We can perhaps agree that one way or another, most of what is behind Trump’s rise is much the same as what is behind the UK’s decision to leave the EU: feelings of disenfranchisement, lack, anger at others.
And we might also conclude that many of these feelings arise as a result of either having money and wanting to protect or make more of it; or not having money and wanting some.
It’s not news, of course, that our own material positions can define our politics, whichever way it ends up swinging.
But what most of us perhaps don’t give much thought to is what our money says about our values and why it is so important to align the two, given everything that is happening in the world right now.
It’s interesting that still, even in this ultra-political landscape, a time of high macro anxiety about what one man, or group of individuals, might do in the name of ideals, we see ourselves as somehow separate from it all – as consumers of the news, which is happening over there, rather than a part of it. We treat it as a talking point at dinner or the school gate, a reason to feel a bit glum, rather than the monumental consciousness shift that appears to be taking part before our eyes, but which, through the medium of media, somehow becomes reduced to a quick flick through Facebook posts on Donald’s hair while we make the dinner.
But a sense of separation between self and the world is a luxury we can no longer indulge in. Everything out there affects everything in here.
Trump’s first few days, in which he appears to be committed to do all the things he said he would, but nobody thought he would follow through on, have been the catalyst for some people to publicly connect the dots in their own lives with the dots in other people’s. The global women’s marches at the weekend were a beautiful example of millions of people overcoming this disconnect between our personal, private spheres and the public, political ones.
In these strange times, the statement: “Be the change in the world you want to see” rings more true than ever. It is hard, caught in the daily grind, to do anything other than live our little lives as best we can.
But if we invest, in either pensions or ISAs, or are thinking of doing so, then we have some power that can be exercised even when we are too busy to march.
In a politically and socially volatile world, predicting what investments will go up and what will go down becomes a lot more difficult.

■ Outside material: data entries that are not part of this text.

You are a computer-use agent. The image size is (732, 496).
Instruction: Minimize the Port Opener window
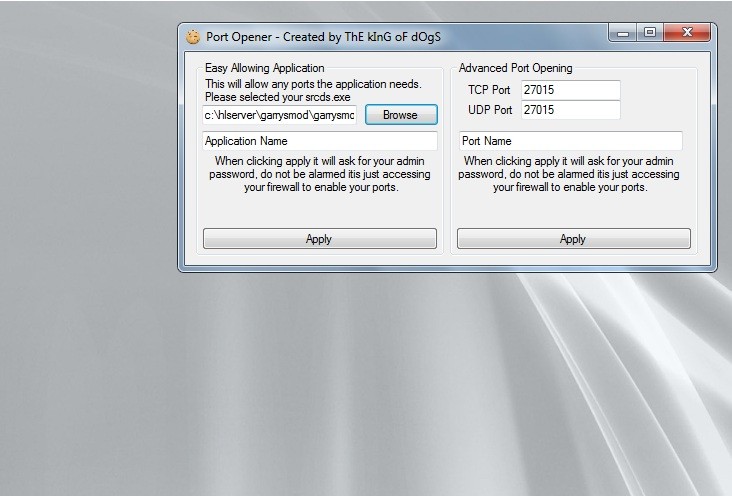point(624,33)

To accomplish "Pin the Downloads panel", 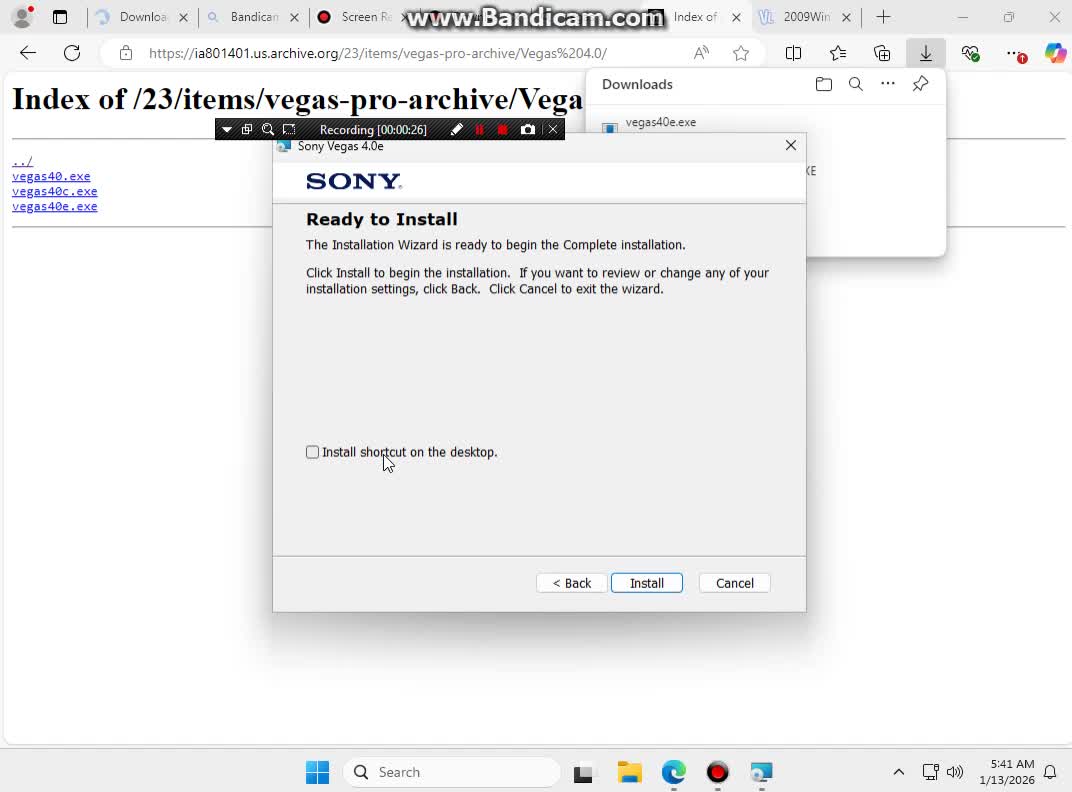I will [920, 84].
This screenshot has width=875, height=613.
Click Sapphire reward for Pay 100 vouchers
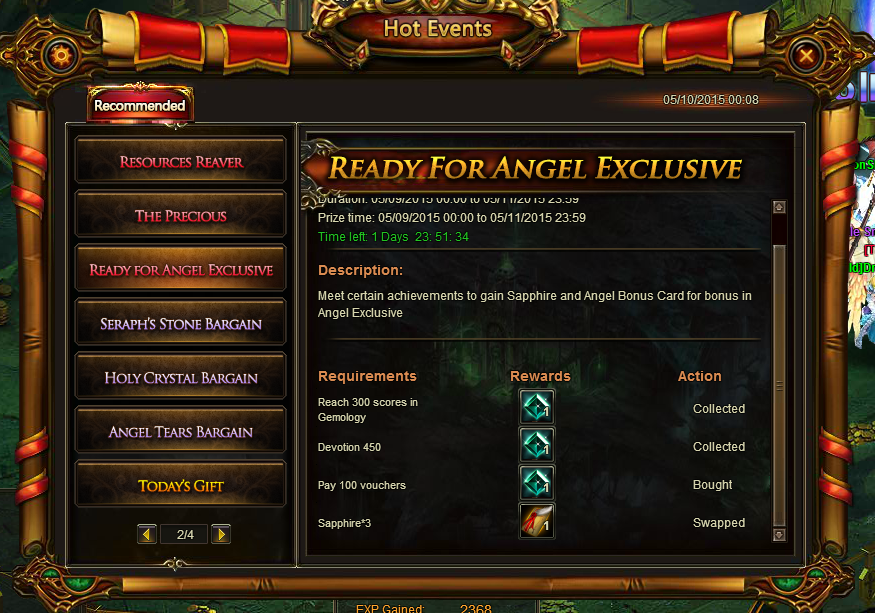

The current political landscape of ups and downs, surprises and second guesses, is yet another reason to consider investing ONLY according to your own values. Because really, in the absence of truth, or reliable global or even national policies, all we have are our values. Either that, or a set of meaningless predictions.
I don’t want my fund manager to be trying to short stocks that might fall foul of Trump’s nastiest policies; I want one who takes a moral high ground and invests in renewable energy in spite of Trump’s hatred of wind farms and love of “clean” coal.
I don’t want my pension to be invested in stocks with fat dividends, such as oil companies, even if under a Trump administration, I’ll see a 5 per cent uplift on the value of my portfolio.
In fact, if someone drew up an “anti-Trump” portfolio now, I’d invest in it.
We’ve got to draw a line somewhere, and personally, as much as marching, I believe taking a stand means not cynically, knowingly profiting from the actions of a man who is morally repugnant, under the mistaken view that profit and principles are separate. They are not. That belief is just one of the many that has got us into this global balls-up.
The value of your investments may go up and down, but your values are a reassuring constant.
What are your values? It’s worth taking the time to think of 3. Do your investments reflect them? If not, move them.
Put your money where your morals are, and feel pleased that you are taking part in a quieter, yet equally important form of activism.